**Extract to read**
===============
5 Most Recession-Proof Industries in Video Games Universes
Video games are a powerful form of escapism because (assuming you aren't someone who studied car thievery or Contra-ing in college) the lives of the main characters are just more exciting than yours. But I think there's a whole unexplored aspect of this escapism. There are millions of people just off the edges of the screen with no student loan debt and making decent money at jobs that will never be downsized. It would be great to be Uncharted's Nathan Drake, but I'd settle for being his travel agent, because he will never stop paying her. So if you're looking for stable employment and have figured out how to fit inside your Xbox, start drafting your resume and prepare yourself for a thrilling career as a ...
Bridge Engineer
Engineers already have a fairly strong position in society. A master's in civil engineering will get you solid career prospects, a decent starting salary, and a whole mess of romantic comedies written explicitly about you and your architect brethren. But really, how many bridge engineers do we need? Most of our bridges last for decades, if not centuries.
In video games, however, rarely will a bridge go a day without being bombed or lit on fire or demolished by some shroomed-up plumber chasing a princess who's clearly out of his league. Bridge collapse is a trope that shows up frequently in every type of game because it taps into our natural fear of falling from high places, or at the very least, our natural fear of careening into the side of a cliff and turning into paste (depending on the type of bridge).
Maybe next time hire some engineering students from the Mushroom Kingdom's DeVry University.
But that's also what makes being a bridge engineer such a lucrative job in games. You don't have to be particularly skilled, because you're essentially building a disposable product. No one expects them to last more than a day, so castle owners and city planners seem willing to hire any asshole to build them, and then rebuild them, and rebuild them. So why shouldn't that asshole be you?
As long as game writers are lazy enough to keep using the trope to force alternate routes in a storyline and gamers keep acting predictably, the bridge engineer's job is safe. That sound of rubble splashing into enchanted rivers and the rapidly fading screams of terror? That's the sound of job security, my friend.
===============
**Record extracts**

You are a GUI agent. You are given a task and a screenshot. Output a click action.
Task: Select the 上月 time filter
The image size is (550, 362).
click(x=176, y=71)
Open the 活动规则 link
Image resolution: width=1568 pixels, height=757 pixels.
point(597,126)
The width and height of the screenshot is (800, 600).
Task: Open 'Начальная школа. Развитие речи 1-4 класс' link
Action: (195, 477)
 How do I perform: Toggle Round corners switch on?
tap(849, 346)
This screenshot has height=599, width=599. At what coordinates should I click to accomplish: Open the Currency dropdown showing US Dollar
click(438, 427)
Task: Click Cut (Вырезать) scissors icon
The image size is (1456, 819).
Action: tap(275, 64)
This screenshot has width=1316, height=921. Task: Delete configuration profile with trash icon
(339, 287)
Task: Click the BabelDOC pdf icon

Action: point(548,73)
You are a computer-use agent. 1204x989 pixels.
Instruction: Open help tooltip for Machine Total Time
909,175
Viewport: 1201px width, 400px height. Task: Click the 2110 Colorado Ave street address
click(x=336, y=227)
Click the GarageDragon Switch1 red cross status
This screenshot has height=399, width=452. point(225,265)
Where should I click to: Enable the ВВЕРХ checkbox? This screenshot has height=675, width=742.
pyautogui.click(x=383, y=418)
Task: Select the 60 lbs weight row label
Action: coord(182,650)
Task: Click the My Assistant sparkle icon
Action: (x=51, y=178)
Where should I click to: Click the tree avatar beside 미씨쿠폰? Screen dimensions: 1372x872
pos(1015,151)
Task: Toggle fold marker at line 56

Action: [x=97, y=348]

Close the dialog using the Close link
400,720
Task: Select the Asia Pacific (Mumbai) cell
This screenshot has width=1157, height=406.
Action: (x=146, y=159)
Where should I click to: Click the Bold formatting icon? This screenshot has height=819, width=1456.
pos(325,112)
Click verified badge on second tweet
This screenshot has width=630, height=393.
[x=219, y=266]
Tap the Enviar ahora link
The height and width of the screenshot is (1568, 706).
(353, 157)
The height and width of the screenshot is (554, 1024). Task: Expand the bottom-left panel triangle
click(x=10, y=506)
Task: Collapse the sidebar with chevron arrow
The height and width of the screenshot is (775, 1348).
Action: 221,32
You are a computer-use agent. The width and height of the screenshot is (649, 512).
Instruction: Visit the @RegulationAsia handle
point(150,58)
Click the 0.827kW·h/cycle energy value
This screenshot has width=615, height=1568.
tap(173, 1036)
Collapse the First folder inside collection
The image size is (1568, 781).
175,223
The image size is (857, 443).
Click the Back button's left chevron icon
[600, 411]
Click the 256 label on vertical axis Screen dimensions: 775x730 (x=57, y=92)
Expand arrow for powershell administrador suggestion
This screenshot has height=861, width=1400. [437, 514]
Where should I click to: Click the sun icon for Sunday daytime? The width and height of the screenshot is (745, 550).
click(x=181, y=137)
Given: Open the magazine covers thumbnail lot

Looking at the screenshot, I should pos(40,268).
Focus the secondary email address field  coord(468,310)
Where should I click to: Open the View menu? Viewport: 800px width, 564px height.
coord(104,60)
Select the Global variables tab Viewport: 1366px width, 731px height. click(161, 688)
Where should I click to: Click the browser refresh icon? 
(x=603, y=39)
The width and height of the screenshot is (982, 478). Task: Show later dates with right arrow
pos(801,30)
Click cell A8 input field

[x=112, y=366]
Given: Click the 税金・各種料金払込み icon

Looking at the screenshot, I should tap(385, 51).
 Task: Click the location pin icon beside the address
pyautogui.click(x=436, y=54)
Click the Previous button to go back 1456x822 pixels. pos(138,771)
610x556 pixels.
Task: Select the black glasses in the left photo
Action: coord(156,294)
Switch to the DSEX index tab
===============
**Task instructions**
**1.** From the article above on recession-proof jobs in video games, print the passage that starts at the words "In video games, however, rarely" and stops after "Kingdom's DeVry University.".
**2.** Answer these questions about the article on recession-proof jobs in video games:
(a) Whose travel agent would the writer settle for being?
(b) What degree does the article say will get you solid career prospects?
(c) Which natural fear does bridge collapse tap into, according to the article?

**Exercise solutions**
**1.**
In video games, however, rarely will a bridge go a day without being bombed or lit on fire or demolished by some shroomed-up plumber chasing a princess who's clearly out of his league. Bridge collapse is a trope that shows up frequently in every type of game because it taps into our natural fear of falling from high places, or at the very least, our natural fear of careening into the side of a cliff and turning into paste (depending on the type of bridge).
Maybe next time hire some engineering students from the Mushroom Kingdom's DeVry University.

**2.**
(a) Nathan Drake's, from Uncharted
(b) A master's in civil engineering
(c) The fear of falling from high places